Self-organizing robot armies produced – and all thanks to ingenious termite logic
Harvard ‘brainiacs’ are at it again. Inspired by termites, they have realized their dream of cheap, expendable, self-organizing robots – a construction crew building complex structures at a quick pace, and completely independent of leadership.
The possibilities are vast. The machines can be made to build any three-dimensional structure on their own and with minimal instruction. But what is truly staggering is their ability to adapt to their work environment and to each other; to calculate losses, reorganize efforts and make adjustments. It is already clear that the development will do wonders for humanity in space, hard-to-reach places and other difficult situations.

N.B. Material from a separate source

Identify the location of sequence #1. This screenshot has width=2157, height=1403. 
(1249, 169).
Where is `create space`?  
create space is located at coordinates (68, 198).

Looking at huge mounds of soil and the resilience of hordes of termites building them, working for a common cause, while their comrades die, the techies and engineers at the Harvard School of Engineering and Applied Sciences (SEAS) and the Wyss Institute for Biologically Inspired Engineering at Harvard University have created an army of little bots that do just that. And they cooperate and learn with no oversight.
The challenge was – how can one predict “high-level outcomes given low-level rules?” Small, insignificant parts need expert coordination to achieve a seemingly insurmountable task. But the scientists on the project wanted to go a step further and find out exactly what kind of “low-level rules” need to be met to control high-level results. Now, they believe they’ve created a user-specific structure, in which “the system automatically generates low-level rules for independent climbing robots that guarantee production of that structure. Robots use only local sensing and coordinate their activity via the shared environment.”